## Task goal
If a line below contains the string "page", copy it out.

• • • • • • •

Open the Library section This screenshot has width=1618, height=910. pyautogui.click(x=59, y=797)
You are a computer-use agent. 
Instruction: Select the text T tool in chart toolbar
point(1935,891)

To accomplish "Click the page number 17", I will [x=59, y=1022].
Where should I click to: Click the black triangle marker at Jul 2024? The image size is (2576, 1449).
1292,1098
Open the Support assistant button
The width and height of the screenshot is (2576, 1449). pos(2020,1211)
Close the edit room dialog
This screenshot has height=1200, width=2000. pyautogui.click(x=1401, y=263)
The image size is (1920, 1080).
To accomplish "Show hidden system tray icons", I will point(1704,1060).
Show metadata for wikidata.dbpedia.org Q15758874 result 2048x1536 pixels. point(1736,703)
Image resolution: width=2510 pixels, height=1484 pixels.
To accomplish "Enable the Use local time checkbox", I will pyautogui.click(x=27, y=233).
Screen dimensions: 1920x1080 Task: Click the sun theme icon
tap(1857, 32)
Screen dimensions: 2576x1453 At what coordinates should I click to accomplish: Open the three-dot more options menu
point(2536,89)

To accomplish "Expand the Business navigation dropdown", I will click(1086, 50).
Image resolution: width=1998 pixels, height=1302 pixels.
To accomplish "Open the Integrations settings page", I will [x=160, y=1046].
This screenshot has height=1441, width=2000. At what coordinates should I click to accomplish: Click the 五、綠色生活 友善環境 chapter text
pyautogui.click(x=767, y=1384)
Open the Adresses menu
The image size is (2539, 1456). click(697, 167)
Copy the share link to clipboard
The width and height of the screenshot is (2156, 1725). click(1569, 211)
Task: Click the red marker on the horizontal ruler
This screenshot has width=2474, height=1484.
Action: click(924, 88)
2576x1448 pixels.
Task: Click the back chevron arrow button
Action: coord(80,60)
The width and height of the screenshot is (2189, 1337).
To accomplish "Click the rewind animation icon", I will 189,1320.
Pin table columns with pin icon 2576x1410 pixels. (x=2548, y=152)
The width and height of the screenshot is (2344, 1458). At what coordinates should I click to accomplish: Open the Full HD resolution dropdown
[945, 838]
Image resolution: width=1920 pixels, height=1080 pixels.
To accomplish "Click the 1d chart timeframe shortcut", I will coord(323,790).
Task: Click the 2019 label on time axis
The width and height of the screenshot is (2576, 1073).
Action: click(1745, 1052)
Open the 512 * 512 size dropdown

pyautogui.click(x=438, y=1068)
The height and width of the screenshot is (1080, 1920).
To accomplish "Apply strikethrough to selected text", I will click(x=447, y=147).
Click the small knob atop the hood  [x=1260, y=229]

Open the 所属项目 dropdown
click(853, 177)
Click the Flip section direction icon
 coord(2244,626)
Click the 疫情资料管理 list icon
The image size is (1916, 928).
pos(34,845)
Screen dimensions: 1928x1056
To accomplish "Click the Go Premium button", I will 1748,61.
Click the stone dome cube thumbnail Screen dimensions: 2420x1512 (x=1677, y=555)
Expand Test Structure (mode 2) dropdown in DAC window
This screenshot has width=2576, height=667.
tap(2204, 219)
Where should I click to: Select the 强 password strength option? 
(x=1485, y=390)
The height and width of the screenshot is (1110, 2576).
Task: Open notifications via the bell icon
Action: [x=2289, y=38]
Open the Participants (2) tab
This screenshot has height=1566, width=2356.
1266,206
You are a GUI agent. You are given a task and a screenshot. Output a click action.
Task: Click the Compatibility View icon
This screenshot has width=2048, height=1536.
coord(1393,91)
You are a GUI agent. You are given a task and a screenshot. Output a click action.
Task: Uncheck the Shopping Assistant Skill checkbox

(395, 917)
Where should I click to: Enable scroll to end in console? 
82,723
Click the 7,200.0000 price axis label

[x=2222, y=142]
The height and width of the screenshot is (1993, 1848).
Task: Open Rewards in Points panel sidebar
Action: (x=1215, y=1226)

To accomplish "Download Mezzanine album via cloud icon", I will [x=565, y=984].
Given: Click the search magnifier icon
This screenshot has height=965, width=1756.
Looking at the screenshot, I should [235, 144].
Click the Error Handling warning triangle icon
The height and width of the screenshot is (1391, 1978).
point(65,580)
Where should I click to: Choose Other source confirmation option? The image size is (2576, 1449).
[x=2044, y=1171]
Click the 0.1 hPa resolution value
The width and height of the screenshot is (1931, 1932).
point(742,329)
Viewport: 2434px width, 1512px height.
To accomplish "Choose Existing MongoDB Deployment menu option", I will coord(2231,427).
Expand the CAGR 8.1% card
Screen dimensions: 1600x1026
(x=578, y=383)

• • • • • • •

## Finished exercise
To accomplish "Click the page number 17", I will [x=59, y=1022].
To accomplish "Open the Integrations settings page", I will [x=160, y=1046].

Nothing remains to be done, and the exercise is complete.